[PROVIDED PASSAGE]

☆ ☆ ☆ ☆ ☆

In Taos in 1954, Helene and Henry Sauerwein, a young intellectual from Baltimore who was new to Taos, conceived of moving the Ohio foundation officially to New Mexico, which was completed by 1956. The focus would be an artist residency program with occasional, as-needed scholarships for local youth and living stipends for artists in need. The structure of the foundation was as much Henry's vision as it was Helene's. Henry served as director, and Helene kept the activities funded. The board of trustees, at Helene's request, was always to include members of the Native, Hispanic, and Anglo communities.

The Helene Wurlitzer Foundation artist residency program is now the oldest such program west of the Mississippi, offering residency grants to creatives of national and international origin. Residents are selected by panels of jurors who specialize in the artistic discipline of the applicant; initial selection is based purely on the merit of their creative works.

Each year, three sessions (two at 12 weeks and one at 10 weeks) bring a total of 33 artists to the Taos campus. Artists in residence have no imposed expectations, quotas, or requirements during their stay. Helene believed in supporting artists in their process, and understood the ripple effects that unburdened time can have on a creative life.

☆ ☆ ☆ ☆ ☆

[TASK BRIEF]
Answer these questions using the Wurlitzer Foundation passage:
1. By what year was the move of the foundation from Ohio to New Mexico completed?
2. On what basis is the initial selection of residents made?
3. How many artists come to the Taos campus each year?
The listing that follows is drawn from a separate source.

☆ ☆ ☆ ☆ ☆

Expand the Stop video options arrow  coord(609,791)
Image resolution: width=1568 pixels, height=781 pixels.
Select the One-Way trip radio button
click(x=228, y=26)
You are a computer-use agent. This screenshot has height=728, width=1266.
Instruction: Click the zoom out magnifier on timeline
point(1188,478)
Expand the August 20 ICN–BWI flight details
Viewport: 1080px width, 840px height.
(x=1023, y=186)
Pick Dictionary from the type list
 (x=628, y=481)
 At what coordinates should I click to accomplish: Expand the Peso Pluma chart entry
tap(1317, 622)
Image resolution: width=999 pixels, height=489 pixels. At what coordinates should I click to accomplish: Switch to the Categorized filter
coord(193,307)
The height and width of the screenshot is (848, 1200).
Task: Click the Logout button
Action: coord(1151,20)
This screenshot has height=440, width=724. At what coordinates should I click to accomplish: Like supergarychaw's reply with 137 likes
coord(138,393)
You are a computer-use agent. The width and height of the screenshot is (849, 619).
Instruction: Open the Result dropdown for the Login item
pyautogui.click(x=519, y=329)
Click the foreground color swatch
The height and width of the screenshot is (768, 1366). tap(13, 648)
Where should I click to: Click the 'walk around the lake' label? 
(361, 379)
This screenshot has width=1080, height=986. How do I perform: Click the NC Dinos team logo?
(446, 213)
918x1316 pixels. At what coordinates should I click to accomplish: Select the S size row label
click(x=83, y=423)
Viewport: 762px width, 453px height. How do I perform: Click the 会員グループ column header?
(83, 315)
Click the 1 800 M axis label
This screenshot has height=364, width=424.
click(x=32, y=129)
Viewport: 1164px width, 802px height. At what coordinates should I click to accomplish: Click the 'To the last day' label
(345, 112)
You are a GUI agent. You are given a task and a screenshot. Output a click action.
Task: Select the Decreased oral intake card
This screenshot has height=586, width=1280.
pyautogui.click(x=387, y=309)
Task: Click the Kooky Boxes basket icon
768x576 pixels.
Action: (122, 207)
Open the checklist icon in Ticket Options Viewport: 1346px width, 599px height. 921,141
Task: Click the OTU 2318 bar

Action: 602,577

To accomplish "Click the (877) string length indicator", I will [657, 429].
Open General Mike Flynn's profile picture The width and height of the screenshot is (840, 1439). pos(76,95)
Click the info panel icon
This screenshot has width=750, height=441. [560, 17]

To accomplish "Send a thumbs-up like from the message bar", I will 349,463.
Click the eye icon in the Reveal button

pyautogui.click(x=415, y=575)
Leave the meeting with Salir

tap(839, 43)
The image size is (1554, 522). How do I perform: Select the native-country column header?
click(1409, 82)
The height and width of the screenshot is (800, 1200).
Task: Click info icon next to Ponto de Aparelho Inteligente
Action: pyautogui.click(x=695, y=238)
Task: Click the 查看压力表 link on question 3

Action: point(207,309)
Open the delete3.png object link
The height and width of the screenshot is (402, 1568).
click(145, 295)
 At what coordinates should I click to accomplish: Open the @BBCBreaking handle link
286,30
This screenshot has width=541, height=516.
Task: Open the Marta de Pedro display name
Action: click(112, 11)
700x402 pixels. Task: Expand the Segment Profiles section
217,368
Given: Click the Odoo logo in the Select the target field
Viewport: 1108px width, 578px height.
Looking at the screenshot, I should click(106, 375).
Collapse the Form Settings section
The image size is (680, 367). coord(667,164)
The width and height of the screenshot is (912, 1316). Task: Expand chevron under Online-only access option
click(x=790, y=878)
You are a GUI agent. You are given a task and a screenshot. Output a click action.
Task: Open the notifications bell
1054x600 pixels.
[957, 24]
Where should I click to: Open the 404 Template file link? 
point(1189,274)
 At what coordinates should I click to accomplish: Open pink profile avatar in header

☆ ☆ ☆ ☆ ☆

[SOLUTION TO THE PROBLEM]
1. By 1956.
2. Purely on the merit of their creative works.
3. A total of 33 artists.